Some of the very oldest records,
of course, speak of life spans extending over many centuries
and therefore far exceeding even the antiquarians of our own
times. And we might therefore feel that they really are entirely
legendary. But in recent years archaeology has been consistently
confirming many ancient traditions and unexpectedly demonstrating
their entire trustworthiness, not merely in the broad scope of
their observations but even in their more precise details. There
is a growing respect among archaeologists not only for the early
records of Scripture itself but for the writings of secular historians
as well. It has been either our ignorance of the past or our
failure to interpret these records correctly that has hitherto
contributed to our skepticism.
It is well to remember this when
questioning the hearsay of longevity of individuals in an illiterate
or only semi-literate society where written records such as birth
certificates are virtually absent, for in such societies every
one is tied in and involved deeply in all kinds of personal relationships
which are of particular importance to the whole community and
therefore not likely to be easily forgotten. If a man lives for150
years or so, he will have a tremendous number of relatives who
don't forget, even though there may be not one scrap of paper
to prove a word any of them has to say. The network of testimony
is hard to discount.
With particular reference to the
great ages achieved by individuals in the early days of human
history, such as have been recorded by men like Hesiod and others,
we may note that Josephus appeals to them as supporting evidence
for the veracity of the early chapters of Genesis; and Josephus,
like other ancient historians, has been proving himself to be
a more careful recorder than was formerly believed.
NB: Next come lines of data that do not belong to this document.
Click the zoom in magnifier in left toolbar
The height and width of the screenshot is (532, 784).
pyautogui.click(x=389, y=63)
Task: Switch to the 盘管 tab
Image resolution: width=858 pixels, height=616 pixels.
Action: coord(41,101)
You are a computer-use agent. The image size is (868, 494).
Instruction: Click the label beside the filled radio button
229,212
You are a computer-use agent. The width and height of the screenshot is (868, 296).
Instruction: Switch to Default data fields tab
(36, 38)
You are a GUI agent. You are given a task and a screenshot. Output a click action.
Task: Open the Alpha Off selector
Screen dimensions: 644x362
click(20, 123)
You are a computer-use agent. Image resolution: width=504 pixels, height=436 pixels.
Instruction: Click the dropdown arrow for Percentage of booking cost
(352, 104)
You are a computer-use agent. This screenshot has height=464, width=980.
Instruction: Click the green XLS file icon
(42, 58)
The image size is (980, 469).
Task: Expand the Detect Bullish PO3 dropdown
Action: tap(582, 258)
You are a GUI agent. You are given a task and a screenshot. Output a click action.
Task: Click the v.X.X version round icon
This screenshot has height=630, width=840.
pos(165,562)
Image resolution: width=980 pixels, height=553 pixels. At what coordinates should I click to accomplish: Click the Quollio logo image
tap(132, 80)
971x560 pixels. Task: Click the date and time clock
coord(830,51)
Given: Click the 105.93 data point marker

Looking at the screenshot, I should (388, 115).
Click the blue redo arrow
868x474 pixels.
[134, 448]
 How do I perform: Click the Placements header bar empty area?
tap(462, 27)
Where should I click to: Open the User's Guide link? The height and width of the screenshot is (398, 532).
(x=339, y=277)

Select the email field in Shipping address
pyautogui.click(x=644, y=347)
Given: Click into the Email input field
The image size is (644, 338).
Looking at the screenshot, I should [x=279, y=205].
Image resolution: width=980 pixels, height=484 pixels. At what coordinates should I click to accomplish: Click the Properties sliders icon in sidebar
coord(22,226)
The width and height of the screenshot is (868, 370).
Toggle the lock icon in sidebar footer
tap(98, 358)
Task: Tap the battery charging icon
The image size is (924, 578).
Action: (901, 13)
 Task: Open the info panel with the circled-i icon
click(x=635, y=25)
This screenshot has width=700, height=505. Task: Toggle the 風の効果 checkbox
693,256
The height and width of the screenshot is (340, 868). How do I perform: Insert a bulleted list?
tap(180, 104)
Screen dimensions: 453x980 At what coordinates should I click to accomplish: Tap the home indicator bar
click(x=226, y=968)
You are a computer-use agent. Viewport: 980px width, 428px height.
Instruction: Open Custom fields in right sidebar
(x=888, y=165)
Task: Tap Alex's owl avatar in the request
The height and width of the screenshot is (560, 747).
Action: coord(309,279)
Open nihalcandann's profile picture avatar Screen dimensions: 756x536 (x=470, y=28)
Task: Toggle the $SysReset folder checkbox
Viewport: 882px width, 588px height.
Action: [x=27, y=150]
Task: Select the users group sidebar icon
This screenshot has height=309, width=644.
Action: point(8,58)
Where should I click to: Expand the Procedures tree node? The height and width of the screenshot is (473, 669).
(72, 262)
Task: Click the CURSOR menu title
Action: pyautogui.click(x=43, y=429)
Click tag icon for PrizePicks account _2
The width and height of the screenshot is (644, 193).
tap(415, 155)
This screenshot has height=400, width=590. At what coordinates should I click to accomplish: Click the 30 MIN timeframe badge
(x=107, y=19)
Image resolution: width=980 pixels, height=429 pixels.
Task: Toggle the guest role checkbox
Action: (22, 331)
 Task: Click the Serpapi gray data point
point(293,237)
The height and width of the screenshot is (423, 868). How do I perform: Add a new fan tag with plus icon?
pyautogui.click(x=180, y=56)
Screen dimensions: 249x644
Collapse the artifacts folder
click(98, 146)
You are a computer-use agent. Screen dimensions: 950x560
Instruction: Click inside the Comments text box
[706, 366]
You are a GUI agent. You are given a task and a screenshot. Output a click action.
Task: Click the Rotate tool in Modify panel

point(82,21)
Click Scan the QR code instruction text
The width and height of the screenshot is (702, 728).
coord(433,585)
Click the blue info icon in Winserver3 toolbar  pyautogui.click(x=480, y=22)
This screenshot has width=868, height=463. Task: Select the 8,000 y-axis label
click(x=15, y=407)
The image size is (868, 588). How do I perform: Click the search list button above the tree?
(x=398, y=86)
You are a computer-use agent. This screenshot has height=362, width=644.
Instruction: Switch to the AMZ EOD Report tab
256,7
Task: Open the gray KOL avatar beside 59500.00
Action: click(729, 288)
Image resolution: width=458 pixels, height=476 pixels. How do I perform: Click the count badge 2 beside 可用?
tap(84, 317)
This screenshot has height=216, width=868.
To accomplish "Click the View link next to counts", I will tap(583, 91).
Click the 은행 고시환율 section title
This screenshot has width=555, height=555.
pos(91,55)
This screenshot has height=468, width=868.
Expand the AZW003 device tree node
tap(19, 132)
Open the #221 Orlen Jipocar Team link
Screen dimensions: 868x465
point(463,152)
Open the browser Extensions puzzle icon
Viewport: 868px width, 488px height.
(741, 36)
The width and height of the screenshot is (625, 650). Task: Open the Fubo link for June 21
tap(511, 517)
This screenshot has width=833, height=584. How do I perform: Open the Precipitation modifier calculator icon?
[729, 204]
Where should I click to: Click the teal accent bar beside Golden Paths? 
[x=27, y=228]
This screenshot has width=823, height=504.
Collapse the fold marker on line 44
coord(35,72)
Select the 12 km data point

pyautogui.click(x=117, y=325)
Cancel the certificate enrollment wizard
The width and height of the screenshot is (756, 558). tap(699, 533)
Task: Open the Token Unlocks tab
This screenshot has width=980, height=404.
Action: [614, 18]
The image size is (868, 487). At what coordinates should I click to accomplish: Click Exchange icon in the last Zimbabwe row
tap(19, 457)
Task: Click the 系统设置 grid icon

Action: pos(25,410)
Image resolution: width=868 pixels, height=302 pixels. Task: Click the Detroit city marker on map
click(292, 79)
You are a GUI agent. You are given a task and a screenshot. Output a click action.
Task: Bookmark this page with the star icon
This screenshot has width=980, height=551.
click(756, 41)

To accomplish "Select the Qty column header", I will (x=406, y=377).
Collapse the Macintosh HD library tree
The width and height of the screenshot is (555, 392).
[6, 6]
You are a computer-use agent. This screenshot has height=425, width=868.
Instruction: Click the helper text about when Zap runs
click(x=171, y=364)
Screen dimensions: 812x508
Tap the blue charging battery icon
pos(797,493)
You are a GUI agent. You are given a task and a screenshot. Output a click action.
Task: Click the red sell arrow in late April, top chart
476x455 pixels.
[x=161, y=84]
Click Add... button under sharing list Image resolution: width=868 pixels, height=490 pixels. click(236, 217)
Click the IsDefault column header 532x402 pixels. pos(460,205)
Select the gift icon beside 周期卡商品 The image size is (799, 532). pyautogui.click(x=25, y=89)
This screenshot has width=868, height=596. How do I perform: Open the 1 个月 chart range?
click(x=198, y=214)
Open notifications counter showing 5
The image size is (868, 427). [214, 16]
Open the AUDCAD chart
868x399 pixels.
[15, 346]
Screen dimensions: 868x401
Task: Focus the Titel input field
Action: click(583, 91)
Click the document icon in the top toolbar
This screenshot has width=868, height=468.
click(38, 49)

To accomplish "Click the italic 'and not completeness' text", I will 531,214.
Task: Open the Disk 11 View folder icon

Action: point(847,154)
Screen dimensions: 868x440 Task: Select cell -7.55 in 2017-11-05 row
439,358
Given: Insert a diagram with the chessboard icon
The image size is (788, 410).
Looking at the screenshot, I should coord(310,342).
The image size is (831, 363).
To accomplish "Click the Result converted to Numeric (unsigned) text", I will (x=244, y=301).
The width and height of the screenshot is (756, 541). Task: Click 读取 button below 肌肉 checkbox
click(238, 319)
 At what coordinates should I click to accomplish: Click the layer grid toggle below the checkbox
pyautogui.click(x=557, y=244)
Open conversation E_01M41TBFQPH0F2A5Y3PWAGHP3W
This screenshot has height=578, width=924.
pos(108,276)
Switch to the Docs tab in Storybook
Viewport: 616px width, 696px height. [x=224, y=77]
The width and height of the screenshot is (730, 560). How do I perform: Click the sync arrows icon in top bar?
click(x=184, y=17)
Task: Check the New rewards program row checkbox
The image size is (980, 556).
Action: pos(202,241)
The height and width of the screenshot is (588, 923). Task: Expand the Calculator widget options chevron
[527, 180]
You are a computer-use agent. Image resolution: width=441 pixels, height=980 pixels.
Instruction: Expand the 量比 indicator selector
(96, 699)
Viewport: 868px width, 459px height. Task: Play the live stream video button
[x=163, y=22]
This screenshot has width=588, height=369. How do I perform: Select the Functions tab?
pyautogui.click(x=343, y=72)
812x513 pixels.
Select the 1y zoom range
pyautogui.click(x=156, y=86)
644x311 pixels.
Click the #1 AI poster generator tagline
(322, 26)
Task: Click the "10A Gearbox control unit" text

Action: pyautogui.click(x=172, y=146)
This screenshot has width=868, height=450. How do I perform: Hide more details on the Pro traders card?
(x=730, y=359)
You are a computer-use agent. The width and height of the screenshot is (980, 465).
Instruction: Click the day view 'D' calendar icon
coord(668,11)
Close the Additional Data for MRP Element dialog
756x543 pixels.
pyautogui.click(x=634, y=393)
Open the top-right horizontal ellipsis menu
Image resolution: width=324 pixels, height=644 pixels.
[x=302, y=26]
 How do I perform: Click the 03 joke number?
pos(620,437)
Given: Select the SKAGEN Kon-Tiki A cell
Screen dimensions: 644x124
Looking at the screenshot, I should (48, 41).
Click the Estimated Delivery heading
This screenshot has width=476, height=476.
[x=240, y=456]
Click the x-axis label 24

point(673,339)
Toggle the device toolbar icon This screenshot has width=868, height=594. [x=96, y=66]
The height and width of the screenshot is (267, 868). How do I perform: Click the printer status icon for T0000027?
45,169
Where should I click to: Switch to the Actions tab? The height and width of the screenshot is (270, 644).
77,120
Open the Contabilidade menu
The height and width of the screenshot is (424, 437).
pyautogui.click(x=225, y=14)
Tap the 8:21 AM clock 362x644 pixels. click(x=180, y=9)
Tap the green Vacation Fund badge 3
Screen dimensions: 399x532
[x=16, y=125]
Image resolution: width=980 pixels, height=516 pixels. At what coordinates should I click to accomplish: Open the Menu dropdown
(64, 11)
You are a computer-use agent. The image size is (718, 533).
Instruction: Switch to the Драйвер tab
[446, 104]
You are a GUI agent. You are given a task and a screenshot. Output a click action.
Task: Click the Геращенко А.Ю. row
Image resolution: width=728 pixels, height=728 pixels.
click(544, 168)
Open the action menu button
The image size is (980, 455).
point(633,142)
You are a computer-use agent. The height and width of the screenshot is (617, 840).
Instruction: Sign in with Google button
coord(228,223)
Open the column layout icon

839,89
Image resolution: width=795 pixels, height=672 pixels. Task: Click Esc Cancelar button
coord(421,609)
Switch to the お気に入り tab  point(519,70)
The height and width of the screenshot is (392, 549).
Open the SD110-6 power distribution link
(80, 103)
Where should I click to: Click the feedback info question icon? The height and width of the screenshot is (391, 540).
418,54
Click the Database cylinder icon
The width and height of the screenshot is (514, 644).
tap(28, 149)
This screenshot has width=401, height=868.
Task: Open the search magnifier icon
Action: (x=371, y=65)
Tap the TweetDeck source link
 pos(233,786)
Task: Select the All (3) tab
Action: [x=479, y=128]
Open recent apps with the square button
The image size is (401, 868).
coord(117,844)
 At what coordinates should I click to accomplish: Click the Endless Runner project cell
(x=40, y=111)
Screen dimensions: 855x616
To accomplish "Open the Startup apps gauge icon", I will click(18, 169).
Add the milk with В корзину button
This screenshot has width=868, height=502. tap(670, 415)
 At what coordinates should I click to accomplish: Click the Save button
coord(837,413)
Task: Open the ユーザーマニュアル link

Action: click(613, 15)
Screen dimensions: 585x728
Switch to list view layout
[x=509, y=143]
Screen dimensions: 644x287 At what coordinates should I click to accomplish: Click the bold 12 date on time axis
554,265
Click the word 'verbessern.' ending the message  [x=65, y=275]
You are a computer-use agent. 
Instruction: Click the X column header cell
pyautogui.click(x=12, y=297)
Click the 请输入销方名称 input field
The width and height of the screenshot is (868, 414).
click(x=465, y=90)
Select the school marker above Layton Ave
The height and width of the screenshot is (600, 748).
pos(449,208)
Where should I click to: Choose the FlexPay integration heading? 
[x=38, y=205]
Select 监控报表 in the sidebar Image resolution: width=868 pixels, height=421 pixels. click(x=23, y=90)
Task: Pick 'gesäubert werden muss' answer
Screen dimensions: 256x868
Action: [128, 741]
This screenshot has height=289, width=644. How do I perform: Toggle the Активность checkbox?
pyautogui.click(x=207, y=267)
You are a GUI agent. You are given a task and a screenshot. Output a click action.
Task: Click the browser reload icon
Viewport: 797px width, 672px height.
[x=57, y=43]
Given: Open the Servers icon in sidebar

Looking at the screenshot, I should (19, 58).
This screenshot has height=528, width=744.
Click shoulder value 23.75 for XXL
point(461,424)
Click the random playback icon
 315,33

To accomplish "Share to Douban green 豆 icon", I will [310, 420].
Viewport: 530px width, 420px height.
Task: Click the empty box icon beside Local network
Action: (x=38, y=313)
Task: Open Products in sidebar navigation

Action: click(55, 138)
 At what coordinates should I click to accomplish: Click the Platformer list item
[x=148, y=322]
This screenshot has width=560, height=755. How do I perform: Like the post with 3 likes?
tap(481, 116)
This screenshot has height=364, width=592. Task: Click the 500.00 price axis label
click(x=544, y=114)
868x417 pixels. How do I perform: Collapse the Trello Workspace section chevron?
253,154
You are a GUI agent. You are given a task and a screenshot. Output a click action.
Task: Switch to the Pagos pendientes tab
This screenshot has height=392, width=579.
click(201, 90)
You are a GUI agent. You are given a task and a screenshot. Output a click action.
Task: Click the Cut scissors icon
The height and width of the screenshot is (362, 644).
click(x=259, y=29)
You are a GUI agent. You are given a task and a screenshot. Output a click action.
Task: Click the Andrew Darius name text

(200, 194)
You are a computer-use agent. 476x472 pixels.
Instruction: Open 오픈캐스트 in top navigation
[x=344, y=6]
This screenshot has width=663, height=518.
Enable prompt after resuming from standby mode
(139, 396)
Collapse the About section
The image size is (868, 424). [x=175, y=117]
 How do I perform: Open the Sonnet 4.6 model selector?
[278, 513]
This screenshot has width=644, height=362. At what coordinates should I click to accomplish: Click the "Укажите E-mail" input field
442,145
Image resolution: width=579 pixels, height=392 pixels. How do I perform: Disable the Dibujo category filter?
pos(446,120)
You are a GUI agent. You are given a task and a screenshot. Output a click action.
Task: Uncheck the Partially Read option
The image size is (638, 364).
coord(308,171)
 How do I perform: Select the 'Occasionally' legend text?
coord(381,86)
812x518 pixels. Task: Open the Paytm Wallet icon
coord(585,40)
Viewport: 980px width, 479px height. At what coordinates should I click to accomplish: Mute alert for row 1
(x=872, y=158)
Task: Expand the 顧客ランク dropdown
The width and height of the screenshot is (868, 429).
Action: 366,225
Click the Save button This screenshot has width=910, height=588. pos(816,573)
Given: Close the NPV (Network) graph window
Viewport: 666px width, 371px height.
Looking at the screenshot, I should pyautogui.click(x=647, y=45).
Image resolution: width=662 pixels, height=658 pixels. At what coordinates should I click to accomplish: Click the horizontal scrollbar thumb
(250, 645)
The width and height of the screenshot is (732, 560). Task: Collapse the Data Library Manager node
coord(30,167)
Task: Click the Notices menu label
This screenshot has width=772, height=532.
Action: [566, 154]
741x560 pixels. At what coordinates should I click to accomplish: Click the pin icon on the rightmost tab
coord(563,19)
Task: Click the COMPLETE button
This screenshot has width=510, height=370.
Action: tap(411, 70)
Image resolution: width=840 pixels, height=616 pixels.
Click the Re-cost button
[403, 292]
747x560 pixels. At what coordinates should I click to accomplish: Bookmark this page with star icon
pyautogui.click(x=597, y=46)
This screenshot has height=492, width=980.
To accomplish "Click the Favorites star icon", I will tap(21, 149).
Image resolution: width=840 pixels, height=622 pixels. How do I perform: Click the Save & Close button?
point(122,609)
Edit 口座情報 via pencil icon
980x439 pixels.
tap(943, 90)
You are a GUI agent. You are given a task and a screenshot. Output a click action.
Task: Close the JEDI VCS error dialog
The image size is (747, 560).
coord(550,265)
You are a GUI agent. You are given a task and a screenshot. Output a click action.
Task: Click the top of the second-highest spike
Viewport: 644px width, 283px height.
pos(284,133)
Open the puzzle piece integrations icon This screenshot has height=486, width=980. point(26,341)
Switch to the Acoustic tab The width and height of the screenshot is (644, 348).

72. Bacteria have been recovered from the
deepest strata of salt mines, first in Europe and then in America,
completely insulated by rock salt. These bacteria on being removed
proved to be still viable. They are dated from the strata in
which they were found as half a billion years old. See H. J.
Dombrowski, Lebende Bakten en aus dem Palaozoicum (1963)
for an excellent account of their discovery and characteristics.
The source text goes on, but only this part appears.